Requirement:
Write down every entry below once more, exactly.

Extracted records
•••
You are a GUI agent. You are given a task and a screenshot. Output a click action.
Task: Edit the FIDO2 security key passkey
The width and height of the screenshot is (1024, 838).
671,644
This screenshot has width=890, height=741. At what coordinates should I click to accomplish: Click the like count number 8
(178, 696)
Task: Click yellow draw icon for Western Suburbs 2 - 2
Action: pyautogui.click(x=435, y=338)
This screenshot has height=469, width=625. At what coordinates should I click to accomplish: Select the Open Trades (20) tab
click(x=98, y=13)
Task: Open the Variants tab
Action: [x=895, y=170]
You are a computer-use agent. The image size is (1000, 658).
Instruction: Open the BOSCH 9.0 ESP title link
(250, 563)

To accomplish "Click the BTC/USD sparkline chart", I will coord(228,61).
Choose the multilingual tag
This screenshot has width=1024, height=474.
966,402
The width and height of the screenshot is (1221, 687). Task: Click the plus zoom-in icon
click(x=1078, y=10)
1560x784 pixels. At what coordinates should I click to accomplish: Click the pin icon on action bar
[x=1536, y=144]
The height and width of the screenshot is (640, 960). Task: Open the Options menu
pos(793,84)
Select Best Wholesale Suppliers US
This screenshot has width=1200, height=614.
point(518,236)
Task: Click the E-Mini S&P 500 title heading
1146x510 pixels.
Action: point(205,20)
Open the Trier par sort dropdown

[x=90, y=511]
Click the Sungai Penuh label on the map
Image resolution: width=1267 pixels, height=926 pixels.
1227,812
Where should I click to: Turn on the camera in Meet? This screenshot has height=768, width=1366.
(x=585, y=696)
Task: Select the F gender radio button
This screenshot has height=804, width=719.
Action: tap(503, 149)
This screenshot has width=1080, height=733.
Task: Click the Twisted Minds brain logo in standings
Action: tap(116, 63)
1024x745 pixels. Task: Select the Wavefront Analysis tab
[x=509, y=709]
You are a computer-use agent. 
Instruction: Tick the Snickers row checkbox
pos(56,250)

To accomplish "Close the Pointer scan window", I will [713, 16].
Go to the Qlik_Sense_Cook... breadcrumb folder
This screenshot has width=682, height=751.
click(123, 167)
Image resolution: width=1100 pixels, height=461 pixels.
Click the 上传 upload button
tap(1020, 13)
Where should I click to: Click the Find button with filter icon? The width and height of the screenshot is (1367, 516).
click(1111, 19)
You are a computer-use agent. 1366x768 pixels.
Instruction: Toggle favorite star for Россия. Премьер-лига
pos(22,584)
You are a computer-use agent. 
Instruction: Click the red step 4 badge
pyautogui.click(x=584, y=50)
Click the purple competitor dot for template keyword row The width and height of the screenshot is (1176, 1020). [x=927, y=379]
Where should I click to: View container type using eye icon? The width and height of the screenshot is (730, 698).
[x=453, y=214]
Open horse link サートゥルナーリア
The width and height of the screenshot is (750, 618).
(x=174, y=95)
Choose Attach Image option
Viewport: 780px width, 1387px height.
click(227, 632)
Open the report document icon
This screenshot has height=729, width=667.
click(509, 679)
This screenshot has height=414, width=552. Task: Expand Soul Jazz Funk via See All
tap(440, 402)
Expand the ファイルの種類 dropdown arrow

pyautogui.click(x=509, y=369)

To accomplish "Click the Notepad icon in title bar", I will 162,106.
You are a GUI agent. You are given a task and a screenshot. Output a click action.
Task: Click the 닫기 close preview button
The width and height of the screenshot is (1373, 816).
•••
Solution for this exercise:
You are a GUI agent. You are given a task and a screenshot. Output a click action.
Task: Edit the FIDO2 security key passkey
The width and height of the screenshot is (1024, 838).
671,644
This screenshot has width=890, height=741. At what coordinates should I click to accomplish: Click the like count number 8
(178, 696)
Task: Click yellow draw icon for Western Suburbs 2 - 2
Action: pyautogui.click(x=435, y=338)
This screenshot has height=469, width=625. At what coordinates should I click to accomplish: Select the Open Trades (20) tab
click(x=98, y=13)
Task: Open the Variants tab
Action: [x=895, y=170]
You are a computer-use agent. The image size is (1000, 658).
Instruction: Open the BOSCH 9.0 ESP title link
(250, 563)

To accomplish "Click the BTC/USD sparkline chart", I will coord(228,61).
Choose the multilingual tag
This screenshot has width=1024, height=474.
966,402
The width and height of the screenshot is (1221, 687). Task: Click the plus zoom-in icon
click(x=1078, y=10)
1560x784 pixels. At what coordinates should I click to accomplish: Click the pin icon on action bar
[x=1536, y=144]
The height and width of the screenshot is (640, 960). Task: Open the Options menu
pos(793,84)
Select Best Wholesale Suppliers US
This screenshot has width=1200, height=614.
point(518,236)
Task: Click the E-Mini S&P 500 title heading
1146x510 pixels.
Action: point(205,20)
Open the Trier par sort dropdown

[x=90, y=511]
Click the Sungai Penuh label on the map
Image resolution: width=1267 pixels, height=926 pixels.
1227,812
Where should I click to: Turn on the camera in Meet? This screenshot has height=768, width=1366.
(x=585, y=696)
Task: Select the F gender radio button
This screenshot has height=804, width=719.
Action: tap(503, 149)
This screenshot has width=1080, height=733.
Task: Click the Twisted Minds brain logo in standings
Action: tap(116, 63)
1024x745 pixels. Task: Select the Wavefront Analysis tab
[x=509, y=709]
You are a computer-use agent. 
Instruction: Tick the Snickers row checkbox
pos(56,250)

To accomplish "Close the Pointer scan window", I will [713, 16].
Go to the Qlik_Sense_Cook... breadcrumb folder
This screenshot has width=682, height=751.
click(123, 167)
Image resolution: width=1100 pixels, height=461 pixels.
Click the 上传 upload button
tap(1020, 13)
Where should I click to: Click the Find button with filter icon? The width and height of the screenshot is (1367, 516).
click(1111, 19)
You are a computer-use agent. 1366x768 pixels.
Instruction: Toggle favorite star for Россия. Премьер-лига
pos(22,584)
You are a computer-use agent. 
Instruction: Click the red step 4 badge
pyautogui.click(x=584, y=50)
Click the purple competitor dot for template keyword row The width and height of the screenshot is (1176, 1020). [x=927, y=379]
Where should I click to: View container type using eye icon? The width and height of the screenshot is (730, 698).
[x=453, y=214]
Open horse link サートゥルナーリア
The width and height of the screenshot is (750, 618).
(x=174, y=95)
Choose Attach Image option
Viewport: 780px width, 1387px height.
click(227, 632)
Open the report document icon
This screenshot has height=729, width=667.
click(509, 679)
This screenshot has height=414, width=552. Task: Expand Soul Jazz Funk via See All
tap(440, 402)
Expand the ファイルの種類 dropdown arrow

pyautogui.click(x=509, y=369)

To accomplish "Click the Notepad icon in title bar", I will 162,106.
You are a GUI agent. You are given a task and a screenshot. Output a click action.
Task: Click the 닫기 close preview button
The width and height of the screenshot is (1373, 816).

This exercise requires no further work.